▸ The request: Copy the data from the line with "Where should I" through the line with "pyautogui.click(x=491, y=25)", substituting "Sum" for "AutoSum" and leaving everything else unchanged. Give only those lines.

▸ Excerpted data:
* Begin *
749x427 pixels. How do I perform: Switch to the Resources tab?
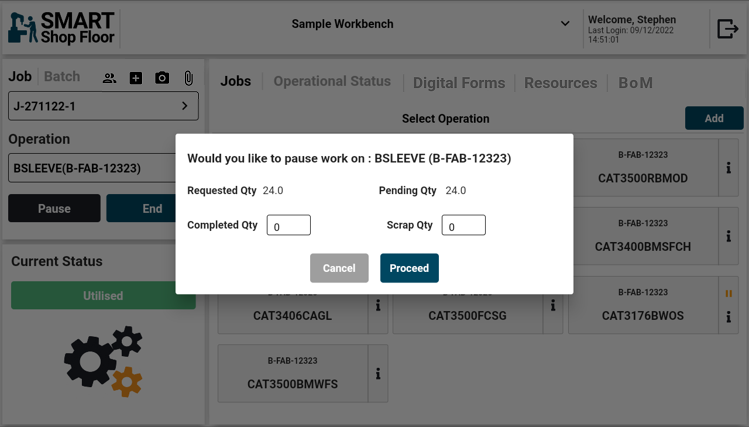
* End *
* Begin *
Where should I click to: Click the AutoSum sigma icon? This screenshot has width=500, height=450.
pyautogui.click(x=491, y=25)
* End *
* Begin *
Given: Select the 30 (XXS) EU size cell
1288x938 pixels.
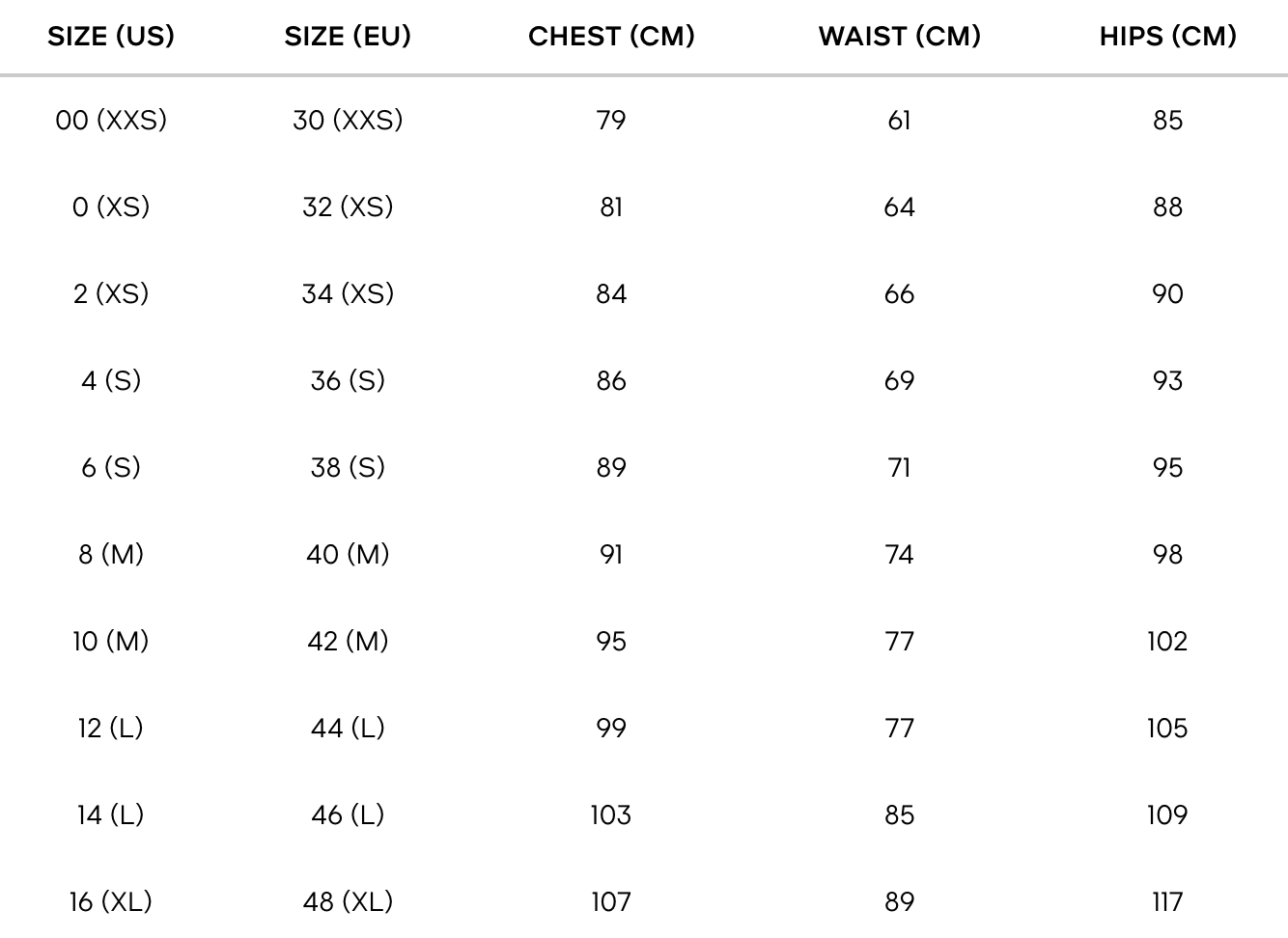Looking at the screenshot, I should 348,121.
* End *
▸ Exercise output:
Where should I click to: Click the Sum sigma icon? This screenshot has width=500, height=450.
pyautogui.click(x=491, y=25)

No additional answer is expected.